Cuando Caterina haya aprendido un poco de español o de portugués, su relación con los príncipes aumentará, pues los tres tienen una edad similar; podrán divertirse como jóvenes, al margen del protocolo y la distancia que en público es obligado mantener. El príncipe Fernando, aún más joven que Bárbara y Caterina, manifiesta en su semblante bondad, timidez, temor ante todo lo desconocido.

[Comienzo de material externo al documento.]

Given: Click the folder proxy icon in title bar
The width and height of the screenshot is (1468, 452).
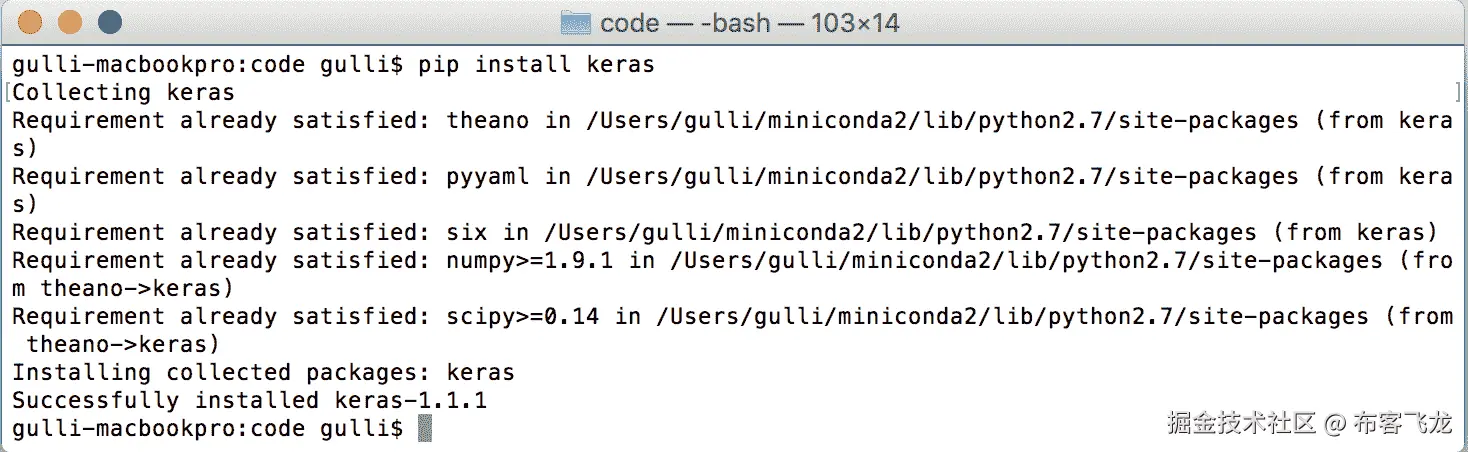Looking at the screenshot, I should pyautogui.click(x=575, y=22).
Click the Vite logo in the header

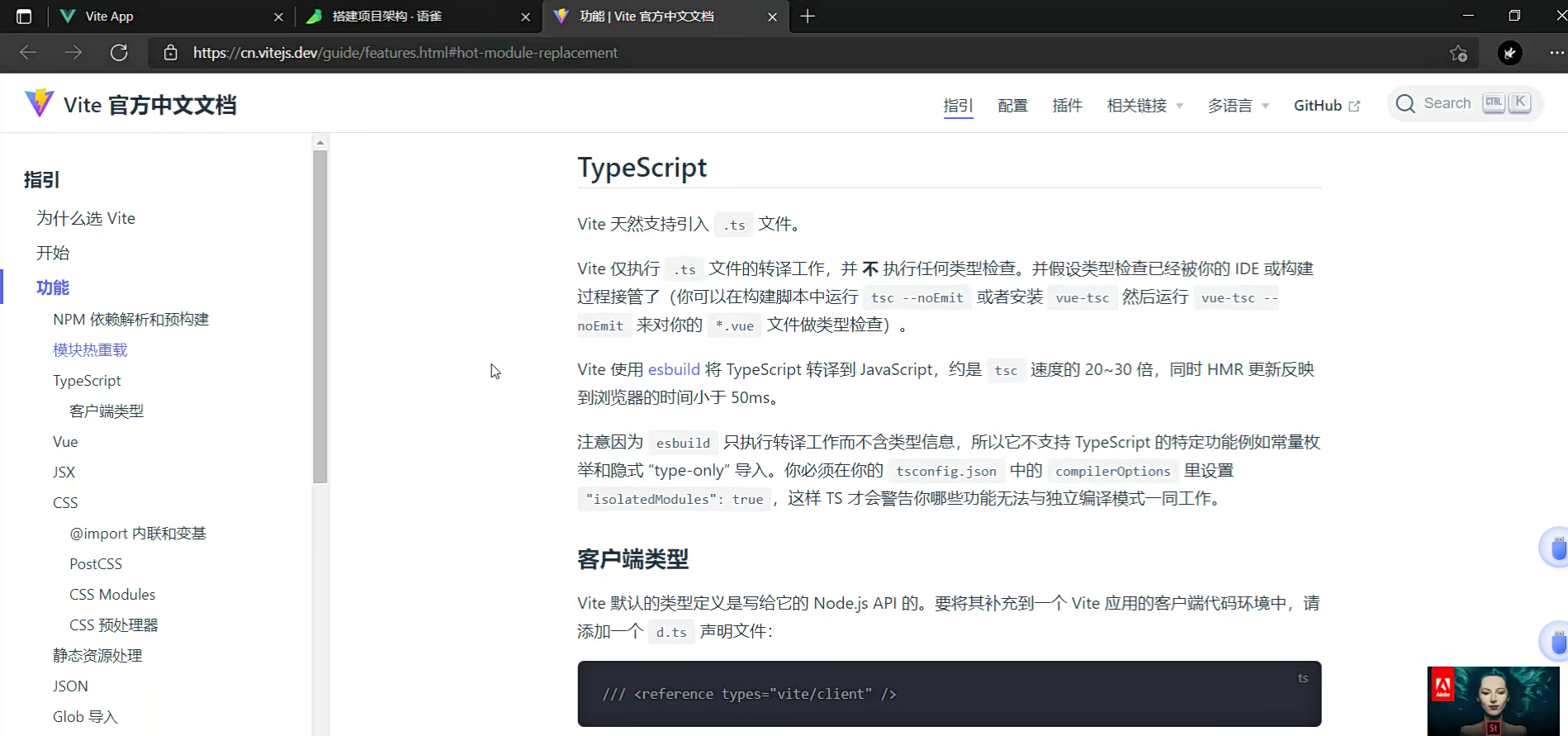[39, 104]
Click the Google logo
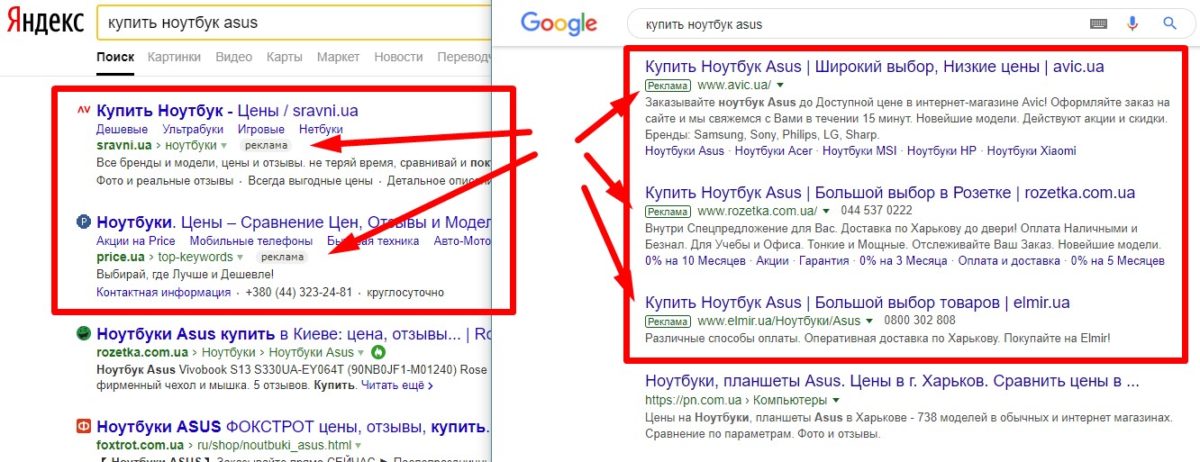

Bárbara me ha contado que se quedó huérfano a los cinco meses de nacer, pues su madre, la reina María Luisa Gabriela, murió, y desde que su padre el rey, a los siete meses del fallecimiento de su esposa, se volvió a casar con la princesa de Parma, apenas ha habido contacto entre padre e hijo.
Esta indefensión, esta orfandad, esta tristeza está marcada en los rasgos del príncipe Fernando; de baja estatura, es un niño que aún no sabe ni puede saber qué es el matrimonio, qué significa ser un príncipe, qué hace un rey, por mucho que sus instructores se hayan empeñado en enseñarle. Ayer se acercó Bárbara en un momento de breve parada de carruajes, para decirme que su esposo quería también ser mi alumno de música. Le respondí que era para mí una grata noticia. Sentí que me necesitaba más como padre que como maestro de música.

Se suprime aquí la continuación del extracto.